Les personnes qui se font harceler montrent une perte d’intérêt pour les activités scolaires et un plus grand taux d’absentéisme, présentent des travaux scolaires de qualité inférieure et obtiennent des notes inférieures, et ont plus tendance à sauter ou abandonner des cours, à arriver en retard et à faire l’école buissonnière.

Qu’on en soit l’instigateur ou la victime, l’intimidation augmente le risque d’idées suicidaires chez les jeunes.

Source: Croix-Rouge Canada.

L’intimidation n’est pas à considérer comme étant seulement “une mauvaise passe,” elle laisse ses traces.
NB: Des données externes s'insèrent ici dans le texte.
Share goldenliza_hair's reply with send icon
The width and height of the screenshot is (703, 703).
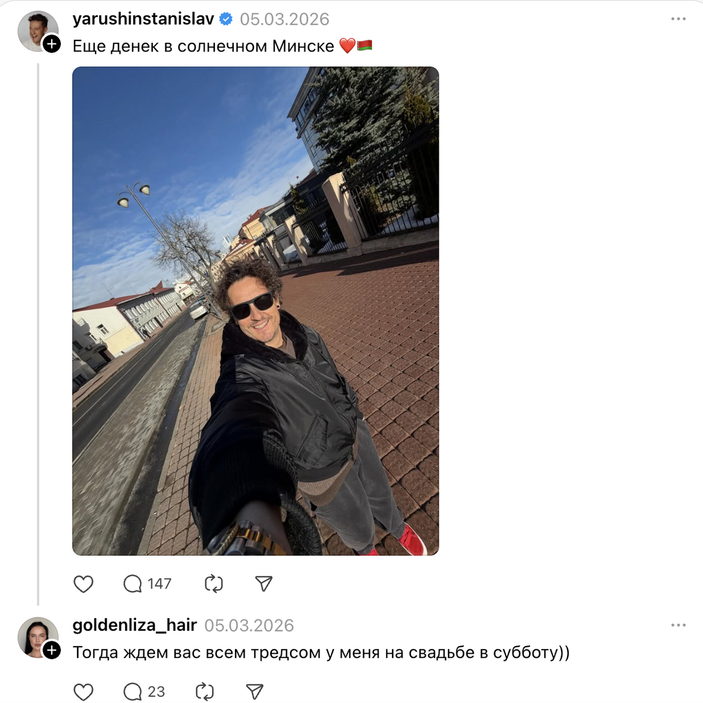[x=254, y=692]
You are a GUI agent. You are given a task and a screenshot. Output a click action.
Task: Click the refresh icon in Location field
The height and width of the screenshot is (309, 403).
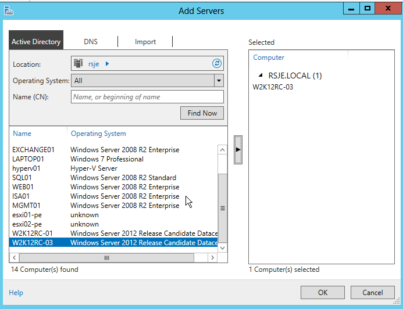217,64
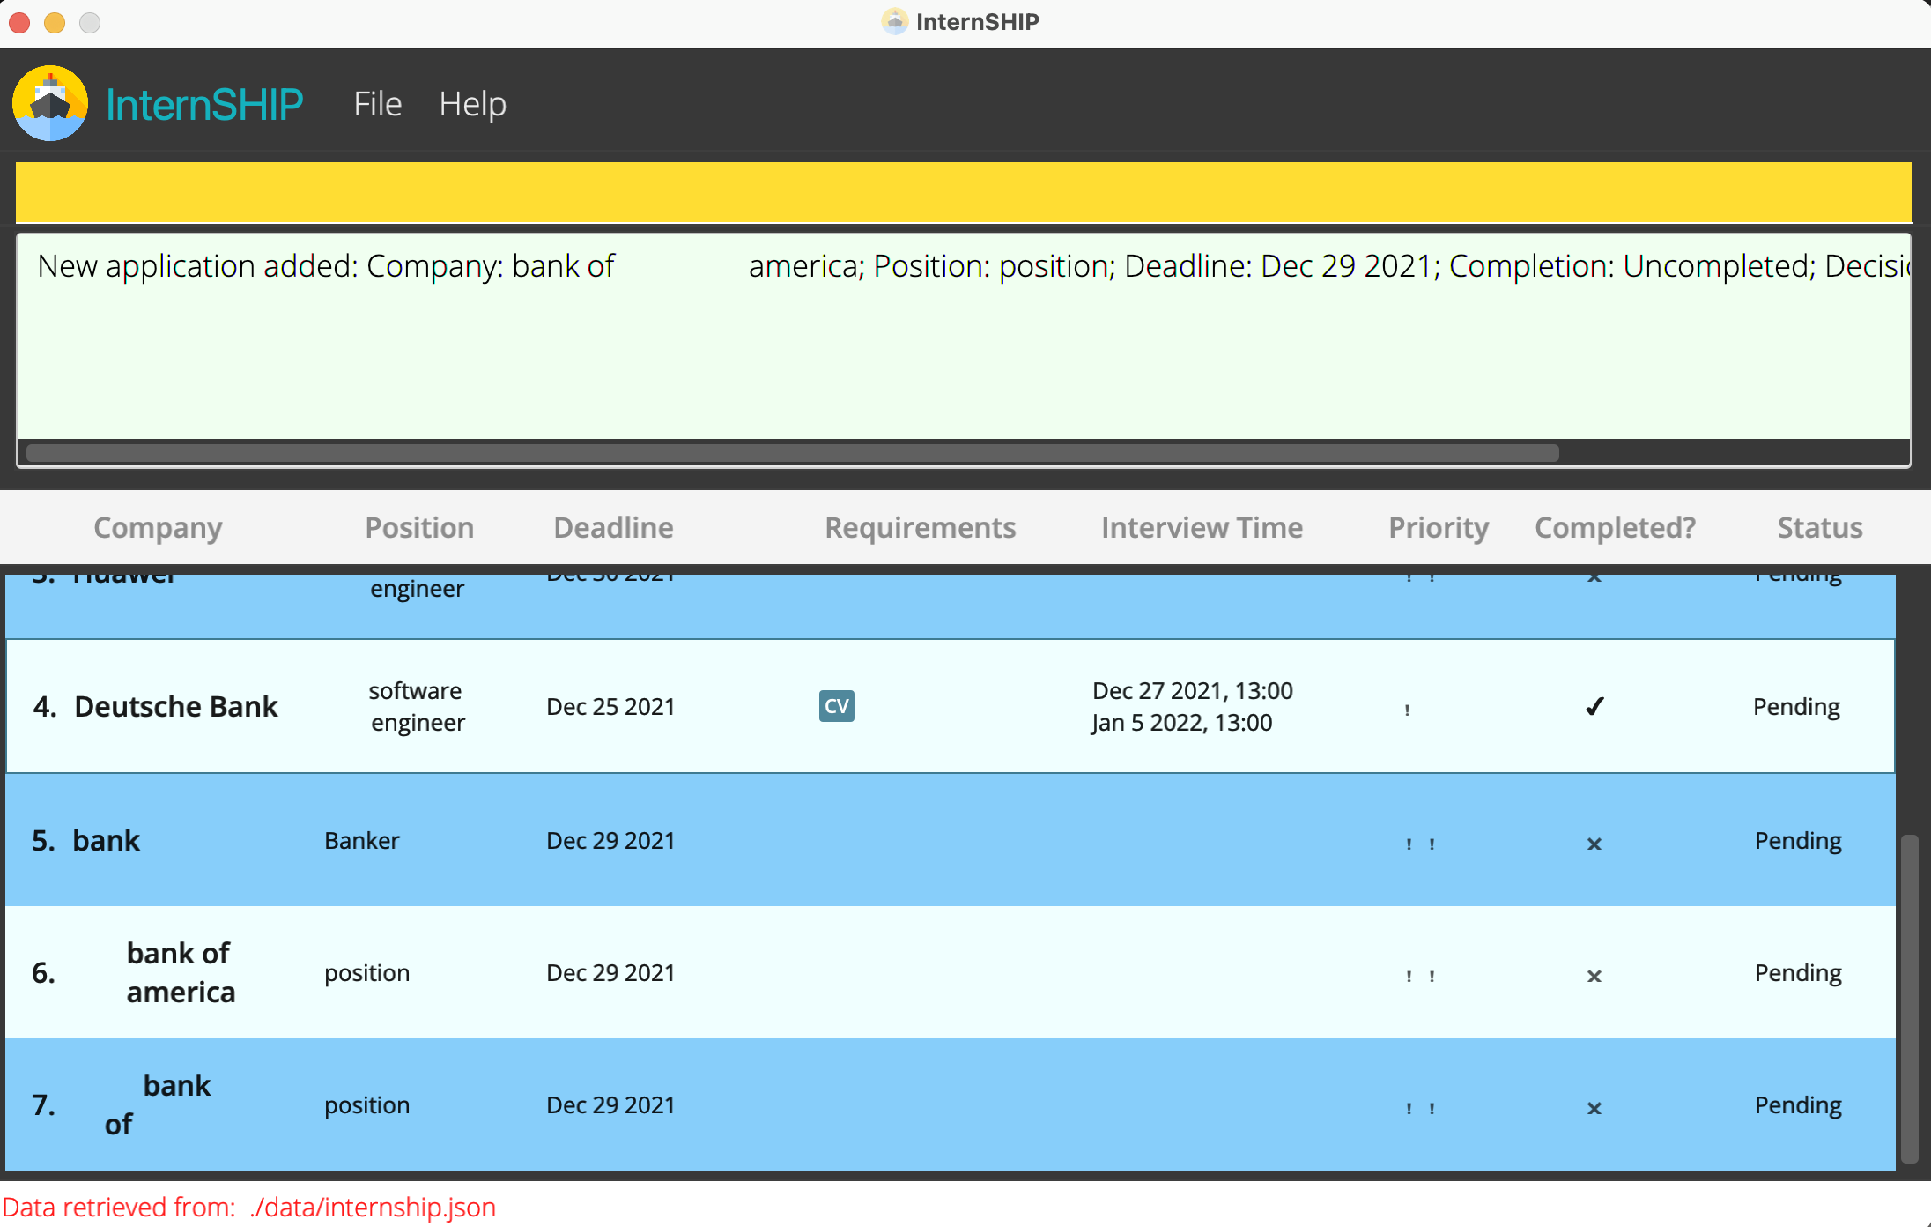Click the checkmark in Deutsche Bank row
Viewport: 1931px width, 1227px height.
(1594, 706)
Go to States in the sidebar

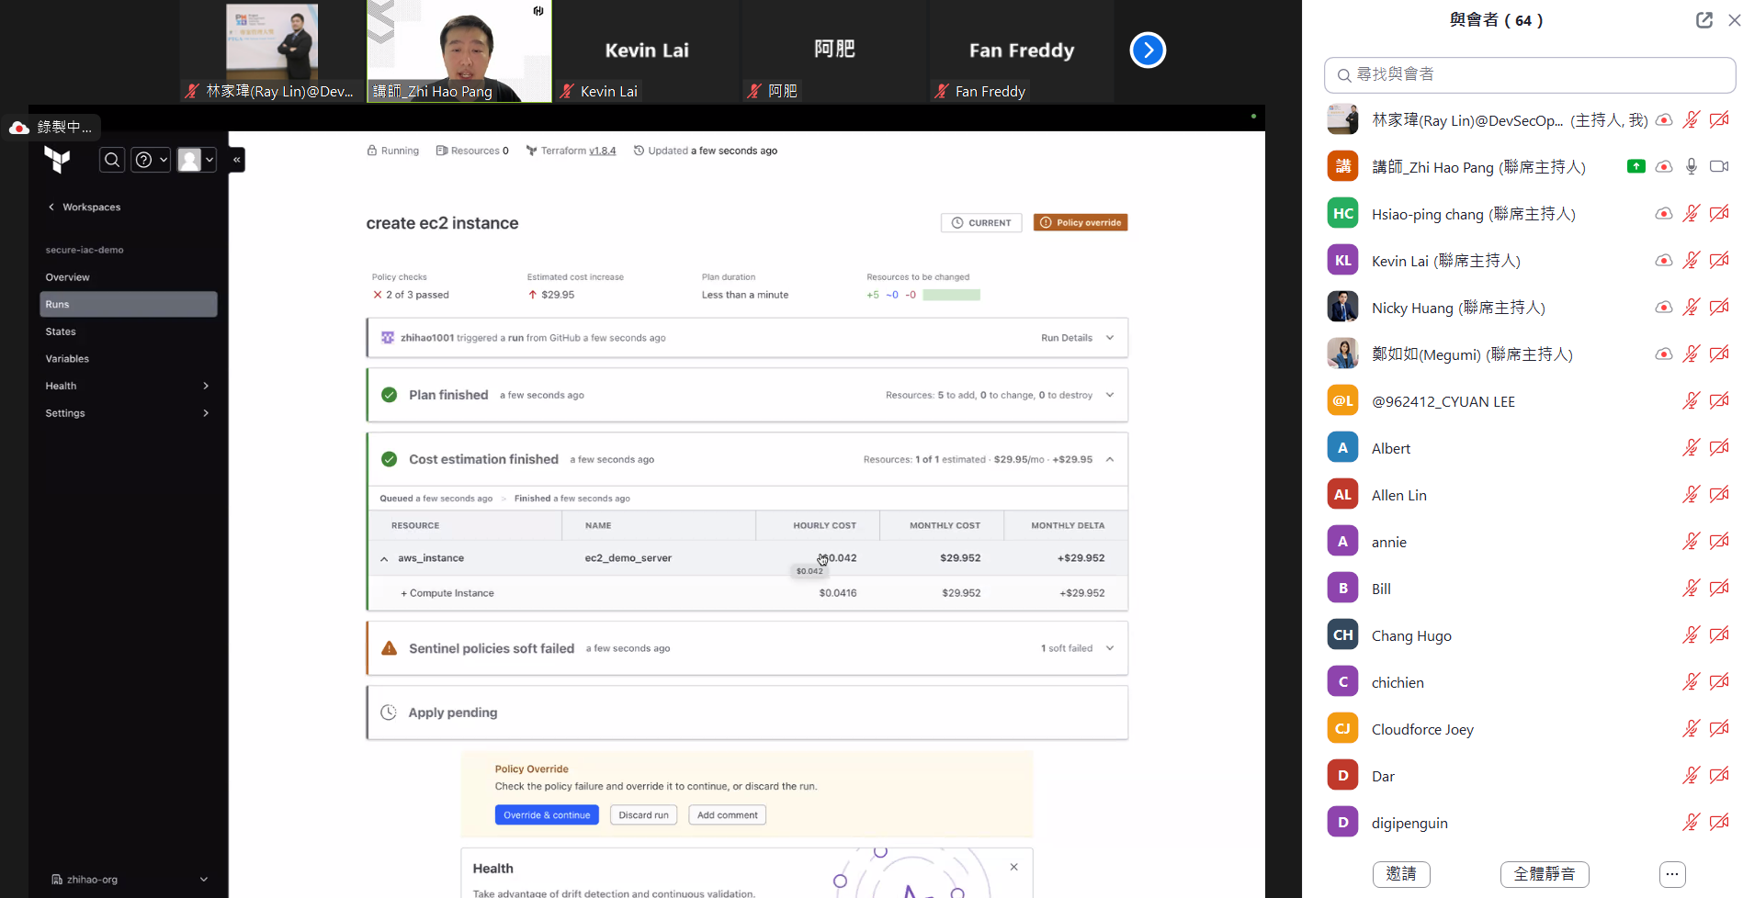point(61,331)
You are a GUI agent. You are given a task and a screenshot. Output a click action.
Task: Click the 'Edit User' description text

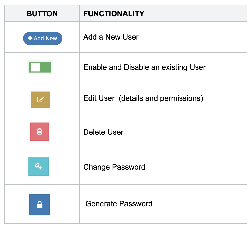point(99,98)
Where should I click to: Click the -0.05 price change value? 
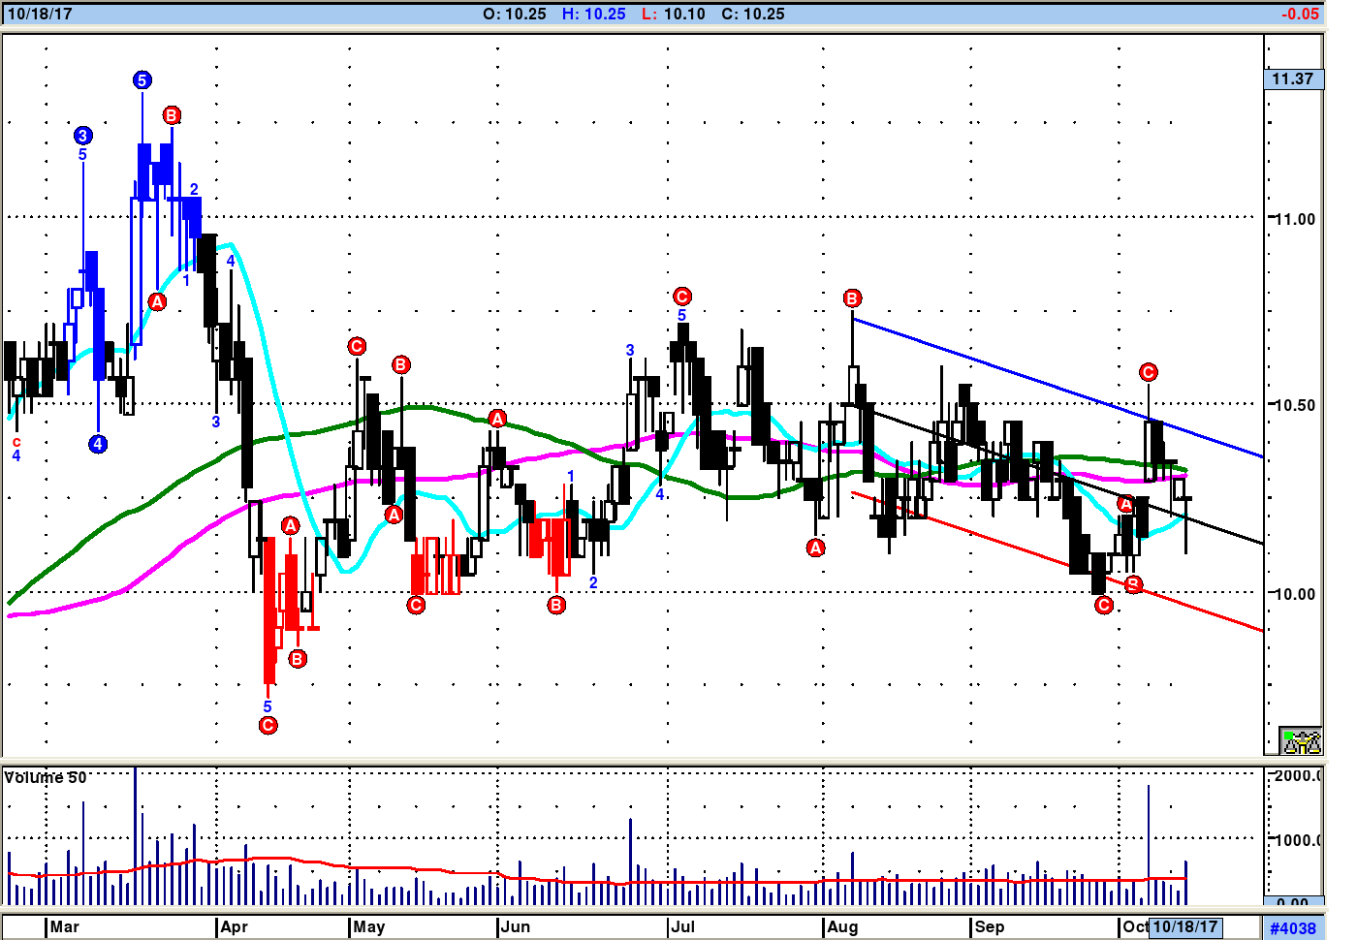1300,14
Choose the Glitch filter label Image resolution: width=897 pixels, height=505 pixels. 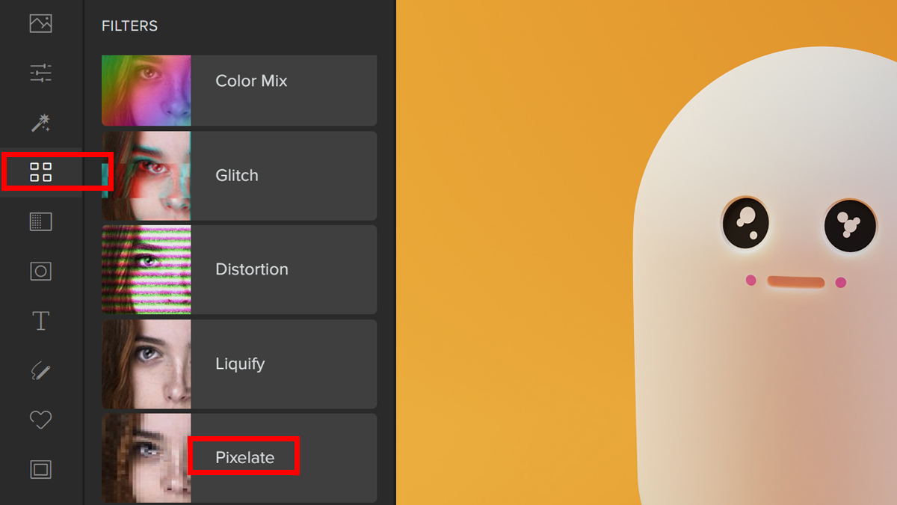click(236, 176)
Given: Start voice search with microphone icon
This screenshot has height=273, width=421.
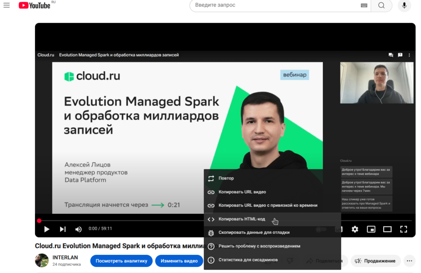Looking at the screenshot, I should click(404, 5).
Selon le American Journal of Psychiatry, l’impact de l’intimidation se fait ressentir jusqu’à 40 ans plus tard.

L’intimidation laisse des traces durables sur la confiance en soi et envers les autres, c’est pourquoi une personne ayant été intimidée plus jeune a plus tendance à avoir de la difficulté à établir et à conserver des relations interpersonelles.

Par contre, si une situation d’intimidation se règle de façon positive, soit par la personne intimidée ou avec l’intervention d’un tiers, les effets néfastes à long terme de l’intimidation peuvent être enrayés et la personne intimidée sera en mesure de poursuivre son épanouissement et son développement personnel plus facilement.

Des organismes comme la Fondation Jasmin Roy aident à lutter contre l’intimidation et la discrimination dans les écoles en milieu primaire et secondaire en mettant en place des mécanismes de sensibilisation, de prévention et d’intervention.